Sunday, January 28, 2007

Steve hits a grand slam on vouchers



steve u. said...
It is an odd leap to conclude that this bill is hostile to public education. Along with helping families seek educational options that they believe are best for their children, the bill pushes increased money to public education, which will be accompanied by historic levels of overall funding. Hardly the barbarians at the gate.I look forward to the proposals the first commentor promised. Public education officials seem to be spending far too much time looking over the fence at the way 3 to 7% of Utah children will be educated elsewhere and not nearly enough time on the 93 to 97% of Utah children for which they have direct responsibility. If Chairman Burningham has innovative ideas for improving public education – other than guarding the status quo and fighting against anyone leaving the system – I’d like to hear them.

4 comments:

Anonymous said...

Two years ago you were against vouchers. What happened?

I do hope we can actually get PAST vouchers and talk about some REAL solutions rather than just politically motivated ones.

Maybe someone can give me a voucher to help subsidize me so I can have the "choice" to have a child. AFter all, I'm subsidizing their supposed "lack" of choice.

Anonymous said...

If it is an "odd leap" to conclude the bill is hostile to education, it is an "odd" leap to me to link the funding and vouchers together, indeed a blatant one.

Often I hear that education has changed too much from voucher liberals and that it needs to go back to what it once was. Then on the other hand, voucher liberals say that the "status quo" is being guarded and education hasn't changed enough. Interesting.
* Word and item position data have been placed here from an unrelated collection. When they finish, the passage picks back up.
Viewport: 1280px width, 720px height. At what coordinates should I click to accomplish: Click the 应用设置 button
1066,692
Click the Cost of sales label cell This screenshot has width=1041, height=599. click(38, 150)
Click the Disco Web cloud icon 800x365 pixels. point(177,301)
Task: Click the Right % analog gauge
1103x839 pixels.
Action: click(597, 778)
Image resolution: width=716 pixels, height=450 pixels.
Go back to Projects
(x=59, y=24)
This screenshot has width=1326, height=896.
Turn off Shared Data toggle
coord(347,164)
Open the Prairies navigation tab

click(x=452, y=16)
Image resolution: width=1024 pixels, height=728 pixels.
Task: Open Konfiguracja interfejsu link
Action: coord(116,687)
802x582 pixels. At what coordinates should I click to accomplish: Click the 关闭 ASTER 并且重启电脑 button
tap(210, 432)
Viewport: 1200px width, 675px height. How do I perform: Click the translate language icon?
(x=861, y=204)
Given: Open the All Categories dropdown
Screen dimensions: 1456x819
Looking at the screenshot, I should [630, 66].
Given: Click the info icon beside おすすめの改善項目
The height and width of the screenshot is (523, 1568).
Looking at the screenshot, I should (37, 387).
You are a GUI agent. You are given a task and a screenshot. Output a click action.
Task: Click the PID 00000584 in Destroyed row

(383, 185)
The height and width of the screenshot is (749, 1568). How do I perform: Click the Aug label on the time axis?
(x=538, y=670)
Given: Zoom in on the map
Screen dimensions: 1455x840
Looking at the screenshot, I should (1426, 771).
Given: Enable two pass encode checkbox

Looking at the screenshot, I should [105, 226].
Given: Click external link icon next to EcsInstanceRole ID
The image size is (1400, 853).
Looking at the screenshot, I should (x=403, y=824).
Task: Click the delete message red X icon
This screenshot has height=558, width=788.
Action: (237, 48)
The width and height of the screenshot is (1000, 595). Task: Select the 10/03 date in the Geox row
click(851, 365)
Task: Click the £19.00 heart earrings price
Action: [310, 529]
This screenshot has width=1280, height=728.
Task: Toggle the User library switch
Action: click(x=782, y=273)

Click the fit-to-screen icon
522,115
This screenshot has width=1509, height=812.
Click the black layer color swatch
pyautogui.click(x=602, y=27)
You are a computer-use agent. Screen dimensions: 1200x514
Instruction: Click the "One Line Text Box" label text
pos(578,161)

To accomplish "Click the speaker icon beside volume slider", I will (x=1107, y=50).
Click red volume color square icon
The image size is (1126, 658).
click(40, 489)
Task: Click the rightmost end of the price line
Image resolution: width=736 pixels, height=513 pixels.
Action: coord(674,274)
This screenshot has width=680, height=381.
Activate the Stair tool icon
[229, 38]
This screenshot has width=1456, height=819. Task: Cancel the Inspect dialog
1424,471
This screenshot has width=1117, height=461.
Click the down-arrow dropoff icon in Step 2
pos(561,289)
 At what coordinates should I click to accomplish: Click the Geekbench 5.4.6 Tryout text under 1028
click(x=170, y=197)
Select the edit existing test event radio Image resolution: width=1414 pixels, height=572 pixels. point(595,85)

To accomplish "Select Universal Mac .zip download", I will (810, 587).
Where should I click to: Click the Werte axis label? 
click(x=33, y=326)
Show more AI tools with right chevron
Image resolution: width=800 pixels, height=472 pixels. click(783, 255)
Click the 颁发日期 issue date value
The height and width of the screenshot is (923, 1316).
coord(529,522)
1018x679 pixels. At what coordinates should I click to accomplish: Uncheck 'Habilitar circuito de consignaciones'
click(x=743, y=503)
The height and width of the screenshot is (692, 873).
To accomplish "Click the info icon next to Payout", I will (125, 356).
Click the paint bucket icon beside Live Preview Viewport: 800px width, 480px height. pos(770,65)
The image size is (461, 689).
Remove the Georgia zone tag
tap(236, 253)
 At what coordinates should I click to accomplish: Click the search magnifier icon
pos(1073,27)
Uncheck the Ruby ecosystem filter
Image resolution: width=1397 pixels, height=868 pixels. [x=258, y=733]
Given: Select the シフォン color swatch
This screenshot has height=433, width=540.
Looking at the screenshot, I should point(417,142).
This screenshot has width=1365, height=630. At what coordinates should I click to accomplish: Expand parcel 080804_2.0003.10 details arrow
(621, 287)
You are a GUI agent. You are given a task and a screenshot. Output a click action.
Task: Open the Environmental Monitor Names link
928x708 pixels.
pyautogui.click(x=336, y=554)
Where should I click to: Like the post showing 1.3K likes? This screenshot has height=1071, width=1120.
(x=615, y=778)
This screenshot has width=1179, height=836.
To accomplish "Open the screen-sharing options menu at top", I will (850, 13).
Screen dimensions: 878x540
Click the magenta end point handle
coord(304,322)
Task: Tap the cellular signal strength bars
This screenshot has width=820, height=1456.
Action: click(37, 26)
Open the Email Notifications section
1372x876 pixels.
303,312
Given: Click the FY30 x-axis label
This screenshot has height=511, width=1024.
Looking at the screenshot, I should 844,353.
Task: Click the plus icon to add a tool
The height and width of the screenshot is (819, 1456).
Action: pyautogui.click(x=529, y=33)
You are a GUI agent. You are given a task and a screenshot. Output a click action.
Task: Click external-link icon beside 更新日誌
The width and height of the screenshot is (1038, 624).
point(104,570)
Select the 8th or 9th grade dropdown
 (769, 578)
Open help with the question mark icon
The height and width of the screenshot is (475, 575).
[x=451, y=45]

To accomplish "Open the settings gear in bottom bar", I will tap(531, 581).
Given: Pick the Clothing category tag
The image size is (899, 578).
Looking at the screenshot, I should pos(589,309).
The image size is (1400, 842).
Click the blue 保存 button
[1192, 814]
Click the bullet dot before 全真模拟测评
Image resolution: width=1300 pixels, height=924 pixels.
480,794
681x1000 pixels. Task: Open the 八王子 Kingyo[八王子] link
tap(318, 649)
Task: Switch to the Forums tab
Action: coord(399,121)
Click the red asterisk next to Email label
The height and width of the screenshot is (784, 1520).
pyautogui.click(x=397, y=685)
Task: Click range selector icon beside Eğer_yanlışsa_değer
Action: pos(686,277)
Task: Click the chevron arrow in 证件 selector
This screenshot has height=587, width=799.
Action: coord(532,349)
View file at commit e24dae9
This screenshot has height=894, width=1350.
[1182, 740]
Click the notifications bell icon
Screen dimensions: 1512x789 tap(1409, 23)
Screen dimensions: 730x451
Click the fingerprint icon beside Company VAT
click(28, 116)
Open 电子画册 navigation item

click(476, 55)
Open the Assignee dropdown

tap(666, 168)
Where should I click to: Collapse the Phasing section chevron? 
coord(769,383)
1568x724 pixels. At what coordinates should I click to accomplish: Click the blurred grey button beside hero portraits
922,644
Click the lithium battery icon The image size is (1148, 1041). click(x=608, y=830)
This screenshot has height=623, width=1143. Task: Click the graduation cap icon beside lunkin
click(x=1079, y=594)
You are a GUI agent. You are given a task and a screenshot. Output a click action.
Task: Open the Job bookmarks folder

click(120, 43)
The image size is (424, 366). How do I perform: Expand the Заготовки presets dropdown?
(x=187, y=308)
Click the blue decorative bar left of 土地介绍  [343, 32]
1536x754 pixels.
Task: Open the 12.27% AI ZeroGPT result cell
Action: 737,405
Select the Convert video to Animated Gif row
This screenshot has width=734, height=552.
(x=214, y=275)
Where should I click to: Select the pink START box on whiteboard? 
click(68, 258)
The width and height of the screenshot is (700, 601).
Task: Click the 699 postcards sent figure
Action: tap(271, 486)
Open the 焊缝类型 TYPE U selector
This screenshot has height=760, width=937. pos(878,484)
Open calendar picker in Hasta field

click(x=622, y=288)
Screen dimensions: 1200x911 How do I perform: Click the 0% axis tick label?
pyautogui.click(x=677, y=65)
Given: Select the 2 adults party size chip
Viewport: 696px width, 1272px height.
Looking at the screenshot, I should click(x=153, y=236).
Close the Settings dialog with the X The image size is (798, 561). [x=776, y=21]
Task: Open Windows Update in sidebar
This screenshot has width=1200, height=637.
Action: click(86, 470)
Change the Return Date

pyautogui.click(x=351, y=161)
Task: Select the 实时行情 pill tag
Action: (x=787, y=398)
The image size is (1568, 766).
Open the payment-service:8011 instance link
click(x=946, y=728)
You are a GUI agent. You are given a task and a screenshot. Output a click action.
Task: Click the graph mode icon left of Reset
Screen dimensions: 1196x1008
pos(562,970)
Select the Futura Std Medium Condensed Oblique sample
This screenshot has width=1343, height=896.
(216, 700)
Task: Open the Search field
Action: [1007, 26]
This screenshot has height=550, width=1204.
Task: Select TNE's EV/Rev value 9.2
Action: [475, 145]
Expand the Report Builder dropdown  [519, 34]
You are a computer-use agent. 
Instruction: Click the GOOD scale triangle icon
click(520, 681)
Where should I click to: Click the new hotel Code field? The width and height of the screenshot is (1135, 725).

Let's put up a SEPARATE fund for vouchers if the politicos feel we need them and then use a combination of that and private sector money. There IS plenty of that out there.

Vouchers are hardly innovative. They ARE to exploit a political agenda. I'd like to hear something besides the tired lines, "it will create greater competitions and thus help public schools." They're about getting kids out of the "system" and getting back at those terrible teachers' unions who are responsible for every ill that goes on in Utah (note based on conversations with many, many, many voucher supporters--what I hear in private and public are two different things).

How about working to strengthen neighborhood schools and help them to become more community oriented. Would not that school be more "accountable" if everyone realized they had a stake. We can work to sharply reduce federal government interference, provide parent reading tutoring programs, look at putting in gifted/talented specialists at many elementaries, ensure funding for reading specialists for each school and math if needed, develop more private grants and help teachers and schools be more aware of them, use private sector businesses to help provide services (e.g. music/dance classes), have guest speakers from the community come in and speak about different topics, have merit pay for schools that work to involve the community and involve parents more, have each school develop a parent involvement plan, work to have MUCH LESS micromanagement of schools by state government, SHARPLY reduce paperwork required of special educators, reward and recognize schools that make great academic strides, look at the many quality programs and students we DO have in our schools, have tax incentives for businesses who "adopt" a school, involve engineers and scientists in coming into classrooms, involve physics professors in designing and supplementing high school physics curriculums, develop greater numbers of internships for high school students to gain real world experience, have architects and other blue and white collar professionals come in and share information about their jobs, have teachers make greater efforts to contact parents and involve them in the classroom, have private sector artists come in and teach art classes, increase artist-in-residences, look for more NON-TAX and STABLE funding resources for education, expand the Junior Achievement program, have parents and others form education groups in each city of a district so that people can talk about what is working and what is not and pool efforts to solve problems in THAT city, utilize retirees and others to come into schools, develop good reading incentives for children who progress significantly in reading, give cities more of a say in at least some educational policy, give individual schools greater flexibility in how they teach a subject, develop programs to increase and strengthen teacher morale, look for SOLUTIONS AND WORKING TOGETHER rather than just criticizing and emphasizing the negative, have elementary schools develop after school enrichment programsm and so on and so on and so on.

These are just a few of my own ideas. I have many more. And YES I am a teacher. I actually have tried or am trying many of these ideas. And many are working. I still have a long way to go to do what I want to, but I'm trying.

Having all of the politics doesn't help. I'm tired of special interest groups dictating educational policy (on both sides). We need to sit down and discuss what we can do to make EACH school a CHOICE school. We can actually increase the choices available for everyone without having all the politics and combativeness that seems so ever present now.

Anonymous said...

You have heard them Steve, you just dismiss them and continue to strong-arm anyone who gets in your way.

Anonymous said...

Things need to be focused on helping ALL schools to offer a good choice of educational programs, being community-oriented, working together, cooperativeness, and so on. Promoting self-interests and negativity doesn't accomplish this.